Co-parenting is just not working for me. Do I have other options?

Many would say co-parenting is the ideal arrangement for raising kids after divorce. But co-parenting may not work out for some families. Parents might have too much ongoing hostility to exercise the significant level of cooperation co-parenting requires or there may be geographic, financial or other logistical barriers to co-parenting.

When co-parenting is not feasible for parents, they should neither resort to acting in petty or vengeful ways nor do they need to rush back to court to relitigate their child custody issues. Instead, they can try an alternative option for parenting after a divorce: parallel parenting.

What is parallel parenting?

Parallel parenting is a way parents can work both together and separately to raise their child after divorce. Parents work together to the extent it takes to execute a parenting plan and to communicate essential information about the child.

Parents who choose parallel parenting will execute a detailed written parenting plan that states exactly who has the child when, how key decisions regarding the child’s care will be made and how child custody exchanges will operate.

With a parenting plan in place, communication between parents is limited.
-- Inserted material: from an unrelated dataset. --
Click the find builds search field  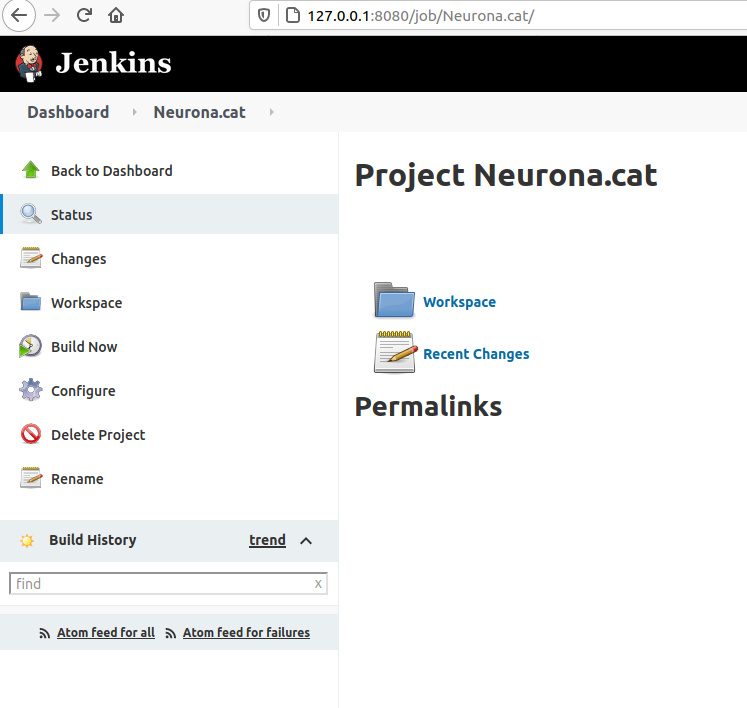click(168, 584)
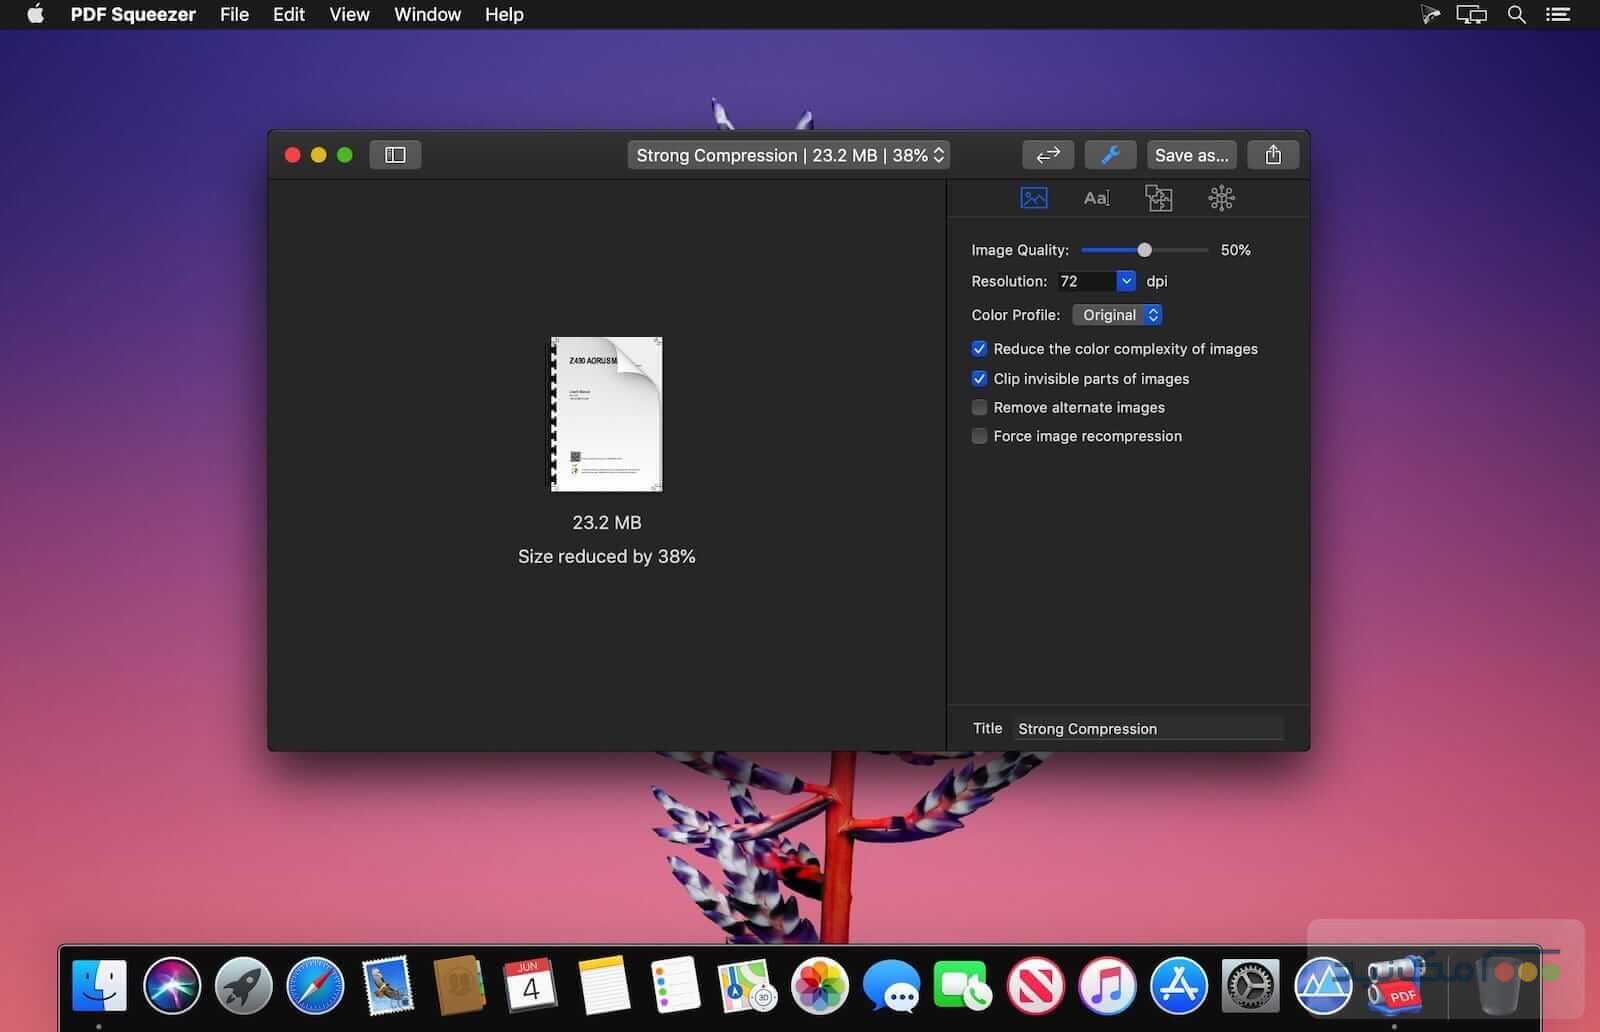Enable Force image recompression
Screen dimensions: 1600x1032
[x=978, y=436]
This communication need not be face to face. Instead, parents can text, email or even keep a written journal they exchange between them to communicate key information about their child’s care. Other than that, they need not jointly attend events or have deep discussions about parenting.

Parallel parenting allows parents to raise their child as they see fit. They make their own daily childcare decisions during their parenting time, such as when the child will go to bed and what the child will eat for dinner. They will be responsible for transporting their child to school, activities and other places the child needs to be.

The drawbacks of parallel parenting

Parallel parenting, like co-parenting, involves a certain level of cooperation and respect. Parents cannot try to control what each other does during their respective parenting time nor can they intrude upon each other’s parenting time. Parallel parenting only works when parents follow their parenting plan to a tee and otherwise respect each other’s boundaries.

In addition, a child can experience confusion when their parents have very different rules in their respective households. Sometimes these rules need to be agreed upon in the parenting plan, which requires further compromise.

Still, when parents need to put distance between them post-divorce or otherwise cannot make true co-parenting work, parallel parenting might be a better option for them than trying to re-litigate child custody issues.

Constant litigation is hard on parents and distressing for a child who is depending on their parents to provide stability and support during a challenging time. Thus, it is good to know that co-parenting is not the only child custody arrangement from which to choose.